Le navire se trouve actuellement dans la mer des Wadden, à 16 km au nord des îles de Schiermonnikoog et d’Ameland où il est tracté par des remorqueurs depuis le 30 juillet. Ceux-ci sont déjà parvenus à le déplacer hors des voies de trafic maritime. La mer du Nord et la Manche sont en effet de véritables autoroutes des mers et on risquait une collision. Depuis le déclenchement de l’incendie, il a accompli un voyage de 66 km « qui s’est déroulé sans aucun problème » en voguant à une vitesse lente et contrôlée de 3 nœuds environ, l’équivalent de 5,5 km/h.
Catastrophe écologique en vue
Un courant favorable a notamment permis de naviguer plus vite que prévu sur la deuxième partie du trajet. L’opération est délicate, car il faut à tout prix le maintenir à flot, sans quoi on risque une catastrophe naturelle.

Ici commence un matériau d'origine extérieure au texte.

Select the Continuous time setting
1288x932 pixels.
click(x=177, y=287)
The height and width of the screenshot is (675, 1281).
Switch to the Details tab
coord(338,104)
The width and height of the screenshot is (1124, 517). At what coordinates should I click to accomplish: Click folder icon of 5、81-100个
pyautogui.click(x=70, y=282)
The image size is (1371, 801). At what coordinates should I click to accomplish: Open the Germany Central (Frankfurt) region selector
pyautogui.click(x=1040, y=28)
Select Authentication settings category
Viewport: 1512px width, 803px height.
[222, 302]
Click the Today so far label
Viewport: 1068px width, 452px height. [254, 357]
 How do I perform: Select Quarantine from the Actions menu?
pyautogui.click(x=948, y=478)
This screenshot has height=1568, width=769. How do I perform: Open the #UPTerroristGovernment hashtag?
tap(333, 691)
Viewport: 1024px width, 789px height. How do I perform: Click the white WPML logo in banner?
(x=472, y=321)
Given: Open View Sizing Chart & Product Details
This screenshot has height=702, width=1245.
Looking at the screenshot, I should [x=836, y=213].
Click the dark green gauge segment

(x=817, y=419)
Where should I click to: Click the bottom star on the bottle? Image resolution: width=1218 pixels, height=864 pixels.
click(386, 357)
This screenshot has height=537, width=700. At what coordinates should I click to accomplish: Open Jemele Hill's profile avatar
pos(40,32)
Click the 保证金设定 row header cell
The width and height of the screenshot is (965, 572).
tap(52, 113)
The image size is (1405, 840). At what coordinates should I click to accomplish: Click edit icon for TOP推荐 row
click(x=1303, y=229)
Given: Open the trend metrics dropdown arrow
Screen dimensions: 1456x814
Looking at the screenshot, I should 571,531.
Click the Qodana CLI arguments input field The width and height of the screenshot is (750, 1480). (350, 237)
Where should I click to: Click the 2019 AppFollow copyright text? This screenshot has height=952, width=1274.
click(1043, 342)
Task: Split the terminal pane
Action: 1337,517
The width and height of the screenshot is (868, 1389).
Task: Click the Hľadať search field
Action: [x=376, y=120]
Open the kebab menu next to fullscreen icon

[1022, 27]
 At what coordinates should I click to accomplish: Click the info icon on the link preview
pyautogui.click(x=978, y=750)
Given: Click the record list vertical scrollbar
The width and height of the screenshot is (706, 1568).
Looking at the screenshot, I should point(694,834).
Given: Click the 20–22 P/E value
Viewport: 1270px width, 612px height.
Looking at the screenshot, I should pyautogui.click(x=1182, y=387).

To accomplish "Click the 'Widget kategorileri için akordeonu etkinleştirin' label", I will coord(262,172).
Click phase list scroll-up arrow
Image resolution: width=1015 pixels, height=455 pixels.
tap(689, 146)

Cependant, l’affaire est loin d’être terminée. L’incendie fait toujours rage et il faut désormais lui trouver un port avec des installations adaptées pour traiter cet incendie. La mission de remorquage a été confiée aux entreprises néerlandaises Multraship et Smit Salvage, toutes deux spécialisées dans l’urgence maritime, l’aide et le sauvetage en mer. Une société allemande originaire de Hambourg, le Fairplay Towage Group, a également mobilisé
un remorqueur de haute mer de 39 m. Au total, ce sont deux remorqueurs qui ont tracté le cargo, tandis qu’un bateau capable de nettoyer d’éventuels déversements d’hydrocarbures en mer est resté à proximité. L’un des remorqueurs est également muni d’une lance à incendie, laquelle a permis de projeter de l’eau de refroidissement sur le brasier. Les opérations destinées à éteindre l’incendie ont été suspendues ce 3 aout afin d’éviter que le navire ne soit déstabilisé par la quantité d’eau entrant.
Si son intensité s’est réduite, le feu fait toujours planer une menace sur la flottabilité du navire. La coque est fragilisée et le compte à rebours a commencé. Un naufrage dégraderait profondément l’écosystème où se trouve actuellement le cargo. En effet, l’incendie ne s’est pas, mais alors pas du tout déclaré au bon endroit (encore faut-il qu’il y ait un bon endroit), car la mer de Wadden a été classée patrimoine mondial de l’Unesco avec une diversité de plus de 10 000 espèces aquatiques et terrestres…
Au moins sept navires auraient sombré ces dernières années avec de grandes quantités de batteries lithium-ion très polluantes. Des accus promus au nom de l’écologie, bien sûr.